A fluid flows through a pipe. The flow varies with time. We want to estimate the volume of fluid (##V##, in ##L##) that passes through the pipe between time ##t = 10 s## and ##t = 14 s## (i.e. we want to integrate the flow between these times).

The available instrumentation allows us to measure the instantaneous flow rate (in ##L/s##) at any three times of our choosing. We might, for example, decide to measure the flow at ##t = 10 s##, ##t = 12 s##, and ##t = 14 s##. At what three times ##t_1, t_2, t_3## would you choose to measure the flow? Keep in mind that we want to produce the best possible estimate.
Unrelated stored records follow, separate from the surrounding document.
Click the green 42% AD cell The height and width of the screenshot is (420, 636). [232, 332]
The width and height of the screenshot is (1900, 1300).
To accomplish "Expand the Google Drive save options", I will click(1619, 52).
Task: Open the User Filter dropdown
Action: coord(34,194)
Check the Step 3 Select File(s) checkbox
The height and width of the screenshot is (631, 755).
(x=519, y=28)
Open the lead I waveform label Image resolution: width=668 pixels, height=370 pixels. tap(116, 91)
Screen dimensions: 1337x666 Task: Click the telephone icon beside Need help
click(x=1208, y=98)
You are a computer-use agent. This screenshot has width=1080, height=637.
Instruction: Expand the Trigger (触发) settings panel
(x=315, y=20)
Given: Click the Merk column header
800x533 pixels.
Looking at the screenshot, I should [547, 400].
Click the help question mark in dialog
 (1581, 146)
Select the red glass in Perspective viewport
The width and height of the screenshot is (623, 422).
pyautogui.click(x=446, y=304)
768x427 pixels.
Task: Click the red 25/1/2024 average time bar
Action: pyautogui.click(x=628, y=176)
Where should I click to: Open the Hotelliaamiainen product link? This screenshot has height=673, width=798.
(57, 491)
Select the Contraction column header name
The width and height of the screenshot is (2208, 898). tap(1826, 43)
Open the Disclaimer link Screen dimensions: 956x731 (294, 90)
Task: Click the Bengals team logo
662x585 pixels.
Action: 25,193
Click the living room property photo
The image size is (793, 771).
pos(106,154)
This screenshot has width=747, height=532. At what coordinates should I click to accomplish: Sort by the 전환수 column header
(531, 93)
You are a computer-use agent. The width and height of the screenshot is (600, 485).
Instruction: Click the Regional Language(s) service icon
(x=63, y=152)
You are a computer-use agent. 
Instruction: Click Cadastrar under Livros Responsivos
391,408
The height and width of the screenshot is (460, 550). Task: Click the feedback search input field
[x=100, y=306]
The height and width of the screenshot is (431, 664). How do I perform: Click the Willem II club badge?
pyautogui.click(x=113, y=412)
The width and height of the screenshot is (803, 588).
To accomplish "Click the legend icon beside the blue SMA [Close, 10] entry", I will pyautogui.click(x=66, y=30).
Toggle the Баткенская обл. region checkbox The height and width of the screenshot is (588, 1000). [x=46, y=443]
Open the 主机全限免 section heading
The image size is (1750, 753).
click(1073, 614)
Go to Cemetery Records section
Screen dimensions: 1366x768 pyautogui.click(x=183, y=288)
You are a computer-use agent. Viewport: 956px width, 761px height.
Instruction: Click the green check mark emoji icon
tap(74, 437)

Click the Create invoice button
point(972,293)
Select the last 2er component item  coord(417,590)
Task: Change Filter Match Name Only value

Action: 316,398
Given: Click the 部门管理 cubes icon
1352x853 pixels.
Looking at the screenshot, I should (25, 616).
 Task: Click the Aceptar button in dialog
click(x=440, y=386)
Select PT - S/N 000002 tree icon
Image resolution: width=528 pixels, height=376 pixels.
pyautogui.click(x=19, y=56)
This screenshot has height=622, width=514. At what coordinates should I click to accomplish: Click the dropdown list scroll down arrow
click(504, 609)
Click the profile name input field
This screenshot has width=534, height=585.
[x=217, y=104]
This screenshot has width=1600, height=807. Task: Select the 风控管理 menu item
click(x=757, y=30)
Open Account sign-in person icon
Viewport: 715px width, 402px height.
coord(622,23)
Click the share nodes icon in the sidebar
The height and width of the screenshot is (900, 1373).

Now assume the results of the measurements are ##M(t_1)##, ##M(t_2)##, and ##M(t_3)## in ##L/s##. Give an expression for the volume of fluid that passes through the pipe in the period of interest.

## Homework Equations

## The Attempt at a Solution

So we want to estimate ##V = \int_{10}^{14} \text{flow}(t) \space dt##.

I think the times ##t_1, t_2, t_3## that have been mentioned in the problem are appropriate, but it obviously can't be that easy right? I can't really see how to break up the interval any better than that.

Then I would want to measure ##\frac{d \text{flow}}{dt}## at ##t_1, t_2, t_3## and call those ##M(t_1)##, ##M(t_2)##, and ##M(t_3)##.